- PROBLEM
Rewrite the part of the passage on syncing a Git repository with its remote starting at "Getting most of" and ending at "a git repository)", substituting "repo" for every "repository".
======== TEXT ========
From time to time it is necessary for the automation to pull further changes from the remote, and this may involve a change of branch. The automation has no state; it knows what the branch is supposed to be, but not what it was. Also, there should never be any local changes in this repository, but mistakes happen.

I am looking for a command, or sequence of commands, that will have the same overall effect as wiping out the repository and re-cloning it, but which will minimize the amount of data re-downloaded in the common case (ie $BRANCH has not changed and git pull would have done a fast-forward merge).

Getting most of the way there is easy: just confirm a few things and then run git fetch etc. As a sort of proto-type shell script:

cd ... # the place you want to test.
       # note that `git-sh-setup` (below) demands
       # that this be the top of the repository.

git rev-parse --verify HEAD >/dev/null || exit 1

(this verifies that it is in fact a git repository)

branch=$(git symbolic-ref --short HEAD) || exit 1

(this tests which branch is currently checked-out, if any; it fails with fatal: ref HEAD is not a symbolic ref if HEAD is detached; refine with -q and a different error if needed)

if ! git rev-parse --verify refs/remotes/$remote/$branch >/dev/null 2>&1; then
    echo "$remote/$branch does not exist" 1>&2
    exit 1
fi

(this makes sure there is a remotes/origin/master or whatever, spelling out refs/remotes/ just to be generally paranoid—feel free to remove refs/remotes/ from these)

ahead=$(git rev-list --count refs/remotes/$remote/$branch..$branch)
if [ $ahead -gt 0 ]; then
    echo "$branch is ahead of $remote/$branch by $ahead commit(s)" 1>&2
    exit 1
fi

(this makes sure there are no commits on $branch locally that are not present in the upstream)

. $(git --exec-path)/git-sh-setup # for require_clean_work_tree
require_clean_work_tree "update from remote"

(this is somewhat optional, it depends on how strict you want to be about requiring that the tree be clean, but the next bits assume "clean")

git fetch $remote +refs/heads/$branch:refs/remotes/$remote/$branch

(this updates $remote/$branch to match what's actually on the remote now, regardless of any fetch = lines stored in the repository)

git reset --hard refs/remotes/$remote/$branch

(this last step moves $branch , which we've confirmed we're on, to point to the same commit as the newly updated $remote/$branch , and also replaces the work-directory contents with those from the newly updated post-fetch branch).
======== RECORD SET ========
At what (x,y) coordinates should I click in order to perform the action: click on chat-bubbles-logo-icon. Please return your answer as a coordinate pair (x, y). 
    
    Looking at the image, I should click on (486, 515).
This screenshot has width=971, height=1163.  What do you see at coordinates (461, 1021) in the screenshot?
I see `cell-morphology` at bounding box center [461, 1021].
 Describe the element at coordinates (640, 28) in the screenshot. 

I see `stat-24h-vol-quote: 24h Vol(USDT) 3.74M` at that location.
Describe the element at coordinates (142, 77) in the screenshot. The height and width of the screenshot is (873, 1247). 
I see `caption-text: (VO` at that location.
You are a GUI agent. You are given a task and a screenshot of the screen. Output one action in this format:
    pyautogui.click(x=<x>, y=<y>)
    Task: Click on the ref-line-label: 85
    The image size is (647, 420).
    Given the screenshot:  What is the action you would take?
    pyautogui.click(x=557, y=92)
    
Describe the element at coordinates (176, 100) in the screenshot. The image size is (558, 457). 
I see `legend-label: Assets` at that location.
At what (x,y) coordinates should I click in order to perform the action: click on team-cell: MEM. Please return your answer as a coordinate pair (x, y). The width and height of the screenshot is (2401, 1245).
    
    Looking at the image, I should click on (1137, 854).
========
- TASK OUTPUT
Getting most of the way there is easy: just confirm a few things and then run git fetch etc. As a sort of proto-type shell script:

cd ... # the place you want to test.
       # note that `git-sh-setup` (below) demands
       # that this be the top of the repo.

git rev-parse --verify HEAD >/dev/null || exit 1

(this verifies that it is in fact a git repo)